Make an exact copy of every entry, from the first line to the last.

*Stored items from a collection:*
____
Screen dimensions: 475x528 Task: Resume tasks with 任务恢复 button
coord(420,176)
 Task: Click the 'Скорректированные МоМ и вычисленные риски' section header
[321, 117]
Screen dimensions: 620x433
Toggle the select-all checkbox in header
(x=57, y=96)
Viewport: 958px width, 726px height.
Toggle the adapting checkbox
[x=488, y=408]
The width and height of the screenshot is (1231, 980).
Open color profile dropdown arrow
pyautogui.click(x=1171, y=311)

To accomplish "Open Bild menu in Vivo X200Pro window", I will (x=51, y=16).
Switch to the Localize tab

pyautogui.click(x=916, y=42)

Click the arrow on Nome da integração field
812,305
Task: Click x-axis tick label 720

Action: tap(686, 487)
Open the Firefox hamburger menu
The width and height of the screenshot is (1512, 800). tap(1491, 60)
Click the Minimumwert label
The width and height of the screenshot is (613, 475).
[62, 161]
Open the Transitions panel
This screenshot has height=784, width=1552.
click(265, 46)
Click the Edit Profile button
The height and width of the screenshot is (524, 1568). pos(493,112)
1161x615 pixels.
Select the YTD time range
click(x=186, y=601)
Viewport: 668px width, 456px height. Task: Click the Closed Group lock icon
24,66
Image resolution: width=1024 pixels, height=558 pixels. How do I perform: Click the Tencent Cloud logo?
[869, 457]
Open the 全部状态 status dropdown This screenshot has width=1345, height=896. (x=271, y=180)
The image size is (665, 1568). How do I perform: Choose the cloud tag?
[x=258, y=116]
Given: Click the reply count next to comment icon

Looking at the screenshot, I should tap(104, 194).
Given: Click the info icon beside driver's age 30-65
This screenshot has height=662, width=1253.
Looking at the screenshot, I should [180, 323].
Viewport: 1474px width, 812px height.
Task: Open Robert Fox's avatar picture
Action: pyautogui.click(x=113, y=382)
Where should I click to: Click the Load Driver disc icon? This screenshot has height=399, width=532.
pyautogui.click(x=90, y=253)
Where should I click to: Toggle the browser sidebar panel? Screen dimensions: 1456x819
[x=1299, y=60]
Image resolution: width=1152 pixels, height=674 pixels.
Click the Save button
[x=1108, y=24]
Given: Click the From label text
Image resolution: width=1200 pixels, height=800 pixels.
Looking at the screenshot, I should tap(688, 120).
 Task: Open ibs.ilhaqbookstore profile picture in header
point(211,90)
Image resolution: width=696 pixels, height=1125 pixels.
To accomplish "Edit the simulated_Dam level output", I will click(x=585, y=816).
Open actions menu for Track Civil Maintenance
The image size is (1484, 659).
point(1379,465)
____
*Solution to this task:*
Screen dimensions: 475x528 Task: Resume tasks with 任务恢复 button
coord(420,176)
 Task: Click the 'Скорректированные МоМ и вычисленные риски' section header
[321, 117]
Screen dimensions: 620x433
Toggle the select-all checkbox in header
(x=57, y=96)
Viewport: 958px width, 726px height.
Toggle the adapting checkbox
[x=488, y=408]
The width and height of the screenshot is (1231, 980).
Open color profile dropdown arrow
pyautogui.click(x=1171, y=311)

To accomplish "Open Bild menu in Vivo X200Pro window", I will (x=51, y=16).
Switch to the Localize tab

pyautogui.click(x=916, y=42)

Click the arrow on Nome da integração field
812,305
Task: Click x-axis tick label 720

Action: tap(686, 487)
Open the Firefox hamburger menu
The width and height of the screenshot is (1512, 800). tap(1491, 60)
Click the Minimumwert label
The width and height of the screenshot is (613, 475).
[62, 161]
Open the Transitions panel
This screenshot has height=784, width=1552.
click(265, 46)
Click the Edit Profile button
The height and width of the screenshot is (524, 1568). pos(493,112)
1161x615 pixels.
Select the YTD time range
click(x=186, y=601)
Viewport: 668px width, 456px height. Task: Click the Closed Group lock icon
24,66
Image resolution: width=1024 pixels, height=558 pixels. How do I perform: Click the Tencent Cloud logo?
[869, 457]
Open the 全部状态 status dropdown This screenshot has width=1345, height=896. (x=271, y=180)
The image size is (665, 1568). How do I perform: Choose the cloud tag?
[x=258, y=116]
Given: Click the reply count next to comment icon

Looking at the screenshot, I should tap(104, 194).
Given: Click the info icon beside driver's age 30-65
This screenshot has height=662, width=1253.
Looking at the screenshot, I should [180, 323].
Viewport: 1474px width, 812px height.
Task: Open Robert Fox's avatar picture
Action: pyautogui.click(x=113, y=382)
Where should I click to: Click the Load Driver disc icon? This screenshot has height=399, width=532.
pyautogui.click(x=90, y=253)
Where should I click to: Toggle the browser sidebar panel? Screen dimensions: 1456x819
[x=1299, y=60]
Image resolution: width=1152 pixels, height=674 pixels.
Click the Save button
[x=1108, y=24]
Given: Click the From label text
Image resolution: width=1200 pixels, height=800 pixels.
Looking at the screenshot, I should tap(688, 120).
 Task: Open ibs.ilhaqbookstore profile picture in header
point(211,90)
Image resolution: width=696 pixels, height=1125 pixels.
To accomplish "Edit the simulated_Dam level output", I will click(x=585, y=816).
Open actions menu for Track Civil Maintenance
The image size is (1484, 659).
point(1379,465)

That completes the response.